Today is the 13th of June, the feast of St. Anthony. San Antonio. Well, he was born in Lisbon, Portugal, so in Portugal, they say he is St. Anthony of Lisbon. When you're here in Italy, they'll say he is St. Anthony of Padova. Yeah, we call him St. Anthony. He is for all and they say he is one of the most popular of saints. Even non-Christians venerate him.

But I guess God can work a lot of miracles and wonders through him. Because he followed. St. Anthony, by the grace of God, followed the methodology of the reign of God. He came from a well-to-do family in Lisbon, but joined the Augustinians and wanted to really spend his time in solitude and study. He was a learned person. And then he heard about the Franciscans. And he saw the burial of some Franciscans who were martyred in Morocco. And there was a call that he heard, felt he wanted to be a martyr also. So he asked permission to join the Franciscans. And he changed his name from Ferdinand to Anthony.

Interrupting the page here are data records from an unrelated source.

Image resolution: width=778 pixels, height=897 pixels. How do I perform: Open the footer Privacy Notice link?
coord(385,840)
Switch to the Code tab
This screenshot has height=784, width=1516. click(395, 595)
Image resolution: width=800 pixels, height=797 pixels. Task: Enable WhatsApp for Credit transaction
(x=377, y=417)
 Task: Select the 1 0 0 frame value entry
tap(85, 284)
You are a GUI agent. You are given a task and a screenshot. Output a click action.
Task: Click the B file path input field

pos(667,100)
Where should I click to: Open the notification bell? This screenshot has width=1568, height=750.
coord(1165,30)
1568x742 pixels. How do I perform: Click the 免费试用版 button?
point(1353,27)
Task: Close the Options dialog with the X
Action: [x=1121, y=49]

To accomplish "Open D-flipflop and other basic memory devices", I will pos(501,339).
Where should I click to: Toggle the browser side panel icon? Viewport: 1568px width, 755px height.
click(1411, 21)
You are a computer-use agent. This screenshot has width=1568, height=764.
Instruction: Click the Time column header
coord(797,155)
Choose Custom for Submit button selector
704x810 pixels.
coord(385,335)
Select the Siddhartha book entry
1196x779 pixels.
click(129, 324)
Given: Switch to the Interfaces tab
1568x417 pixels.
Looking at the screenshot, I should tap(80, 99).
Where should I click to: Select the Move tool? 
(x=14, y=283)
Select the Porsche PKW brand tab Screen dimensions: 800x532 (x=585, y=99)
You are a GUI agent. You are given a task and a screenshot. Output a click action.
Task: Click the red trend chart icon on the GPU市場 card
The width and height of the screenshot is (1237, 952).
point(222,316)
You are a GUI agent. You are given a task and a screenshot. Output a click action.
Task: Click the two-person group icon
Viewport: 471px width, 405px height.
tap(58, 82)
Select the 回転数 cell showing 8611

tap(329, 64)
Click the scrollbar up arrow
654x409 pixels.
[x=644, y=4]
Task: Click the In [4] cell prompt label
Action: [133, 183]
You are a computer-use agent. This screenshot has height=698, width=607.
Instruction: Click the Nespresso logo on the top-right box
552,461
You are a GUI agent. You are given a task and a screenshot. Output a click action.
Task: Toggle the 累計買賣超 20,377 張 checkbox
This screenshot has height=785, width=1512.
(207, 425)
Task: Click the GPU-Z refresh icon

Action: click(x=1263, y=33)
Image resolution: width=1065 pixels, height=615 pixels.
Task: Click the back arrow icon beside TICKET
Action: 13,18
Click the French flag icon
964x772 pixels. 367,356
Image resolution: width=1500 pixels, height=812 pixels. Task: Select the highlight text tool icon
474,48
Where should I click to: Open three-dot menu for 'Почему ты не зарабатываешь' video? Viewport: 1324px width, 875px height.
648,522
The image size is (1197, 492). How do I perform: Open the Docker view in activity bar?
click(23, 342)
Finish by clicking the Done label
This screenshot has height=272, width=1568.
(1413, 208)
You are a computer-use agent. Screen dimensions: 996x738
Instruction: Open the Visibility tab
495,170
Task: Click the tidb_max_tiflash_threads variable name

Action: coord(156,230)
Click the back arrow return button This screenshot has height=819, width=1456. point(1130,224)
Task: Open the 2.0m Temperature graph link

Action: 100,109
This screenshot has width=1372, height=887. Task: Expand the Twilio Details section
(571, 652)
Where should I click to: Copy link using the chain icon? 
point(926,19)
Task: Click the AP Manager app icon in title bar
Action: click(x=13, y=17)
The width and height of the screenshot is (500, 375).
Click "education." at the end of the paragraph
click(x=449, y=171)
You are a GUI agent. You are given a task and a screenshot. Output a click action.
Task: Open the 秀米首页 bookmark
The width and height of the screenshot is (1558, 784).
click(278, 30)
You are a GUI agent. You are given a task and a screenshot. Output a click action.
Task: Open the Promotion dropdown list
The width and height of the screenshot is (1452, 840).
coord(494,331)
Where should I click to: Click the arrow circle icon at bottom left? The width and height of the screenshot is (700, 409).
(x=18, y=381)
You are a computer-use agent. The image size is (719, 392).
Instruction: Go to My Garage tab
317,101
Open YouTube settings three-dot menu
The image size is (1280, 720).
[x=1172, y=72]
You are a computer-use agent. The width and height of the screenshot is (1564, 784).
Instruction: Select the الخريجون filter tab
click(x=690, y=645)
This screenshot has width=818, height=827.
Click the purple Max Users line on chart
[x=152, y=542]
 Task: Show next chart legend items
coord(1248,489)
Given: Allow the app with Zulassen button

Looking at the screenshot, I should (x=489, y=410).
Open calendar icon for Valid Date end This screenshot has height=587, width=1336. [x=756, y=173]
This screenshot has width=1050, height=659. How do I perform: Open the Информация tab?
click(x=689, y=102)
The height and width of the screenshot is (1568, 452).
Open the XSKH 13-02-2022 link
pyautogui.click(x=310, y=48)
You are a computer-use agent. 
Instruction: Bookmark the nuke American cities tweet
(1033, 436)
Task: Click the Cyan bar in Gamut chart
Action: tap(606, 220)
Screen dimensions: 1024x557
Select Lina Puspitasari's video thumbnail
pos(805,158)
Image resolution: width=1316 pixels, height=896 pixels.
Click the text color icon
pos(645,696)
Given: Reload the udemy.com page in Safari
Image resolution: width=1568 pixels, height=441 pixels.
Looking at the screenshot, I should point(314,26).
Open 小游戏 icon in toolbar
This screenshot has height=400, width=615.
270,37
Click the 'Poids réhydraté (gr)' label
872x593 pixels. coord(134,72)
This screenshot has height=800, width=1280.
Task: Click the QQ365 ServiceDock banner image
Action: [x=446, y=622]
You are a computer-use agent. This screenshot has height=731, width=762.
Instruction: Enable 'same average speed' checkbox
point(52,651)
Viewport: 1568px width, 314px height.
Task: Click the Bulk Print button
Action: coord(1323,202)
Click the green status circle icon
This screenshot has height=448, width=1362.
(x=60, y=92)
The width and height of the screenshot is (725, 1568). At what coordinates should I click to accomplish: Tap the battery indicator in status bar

He was almost unknown as a Franciscan. He was sent to Morocco but he got sick. So he was sent back to Portugal. But because of a typhoon, the boat landed in Sicily rather than Portugal. In Sicily! And then it so happened that there was a general chapter of the Franciscans, so he was able to attend. But again, unknown until there was an ordination of the Dominicans and the Franciscans. And wow! They forgot to appoint a preacher. So last minute, "You peach, you preach!" And the Dominican said, "No, no, I'm not prepared." The Franciscan, "No, no, I'm not prepared.” So he was obedience.

And then they heard him talking in very simple terms. But when his heart was on fire, "Oh my! Who is this?" The discovery! And even St. Francis asked him, “Can you teach our brothers?” He is the first Franciscan to teach his fellow Franciscans. But St. Francis said, “Please teach them. But please be careful. We do not want to lose the spirit of prayer and devotedness and humility.” And that he did. And he maintained his teaching in a simple manner. He was attentive to the needs of the poor. And he said, he will combat heresies. Not by attacking the heretics, or the corrupt, but by showing them the beauty of the gospel and attracting them to the truth of the gospel. This very gentle saint is known everywhere as a miracle worker, and as a provider for the poor.

I think that's how the kingdom of God will really spread. Let us be humble. Let us be little and let us allow God to do the great things. Our great contribution is the littleness and the humility of our persons, and of our loving. It is not our kingdom. It is the kingdom of God.